**Work instructions:** List each line of the data that holds the string "computer".

**Extracted information:**
◆ ◆ ◆ ◆ ◆ ◆ ◆
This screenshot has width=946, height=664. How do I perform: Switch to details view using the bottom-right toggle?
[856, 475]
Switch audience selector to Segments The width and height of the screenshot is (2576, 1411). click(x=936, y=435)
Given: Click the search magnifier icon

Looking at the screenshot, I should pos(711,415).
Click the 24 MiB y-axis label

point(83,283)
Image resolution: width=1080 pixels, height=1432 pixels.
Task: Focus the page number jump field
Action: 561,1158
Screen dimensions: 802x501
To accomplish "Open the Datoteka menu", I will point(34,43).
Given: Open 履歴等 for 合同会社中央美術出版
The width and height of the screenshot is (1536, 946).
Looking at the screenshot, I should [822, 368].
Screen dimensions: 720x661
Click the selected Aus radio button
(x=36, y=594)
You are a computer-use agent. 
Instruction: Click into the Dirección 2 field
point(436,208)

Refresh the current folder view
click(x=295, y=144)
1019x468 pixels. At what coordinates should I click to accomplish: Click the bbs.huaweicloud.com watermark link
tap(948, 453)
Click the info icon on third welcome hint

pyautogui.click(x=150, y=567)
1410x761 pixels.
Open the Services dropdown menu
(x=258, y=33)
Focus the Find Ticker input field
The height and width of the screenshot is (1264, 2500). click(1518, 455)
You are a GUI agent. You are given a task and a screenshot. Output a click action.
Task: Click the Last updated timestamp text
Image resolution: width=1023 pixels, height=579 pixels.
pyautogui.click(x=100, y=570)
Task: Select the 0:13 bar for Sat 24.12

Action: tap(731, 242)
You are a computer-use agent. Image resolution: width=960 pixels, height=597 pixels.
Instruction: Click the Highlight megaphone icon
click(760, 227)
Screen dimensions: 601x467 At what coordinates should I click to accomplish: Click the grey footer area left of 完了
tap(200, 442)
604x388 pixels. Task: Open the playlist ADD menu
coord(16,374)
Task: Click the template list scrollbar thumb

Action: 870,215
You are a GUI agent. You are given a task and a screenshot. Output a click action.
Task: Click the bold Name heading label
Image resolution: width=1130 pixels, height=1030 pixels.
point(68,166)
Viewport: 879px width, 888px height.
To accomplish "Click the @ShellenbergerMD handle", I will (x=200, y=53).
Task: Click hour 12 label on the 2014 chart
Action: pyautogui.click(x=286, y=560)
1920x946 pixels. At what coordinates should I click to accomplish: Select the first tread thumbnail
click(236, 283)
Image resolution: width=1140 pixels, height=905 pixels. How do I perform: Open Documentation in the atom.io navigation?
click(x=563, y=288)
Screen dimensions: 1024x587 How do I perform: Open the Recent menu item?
◆ ◆ ◆ ◆ ◆ ◆ ◆
**Response area:**
You are a computer-use agent. 
You are a computer-use agent. Image resolution: width=960 pixels, height=597 pixels.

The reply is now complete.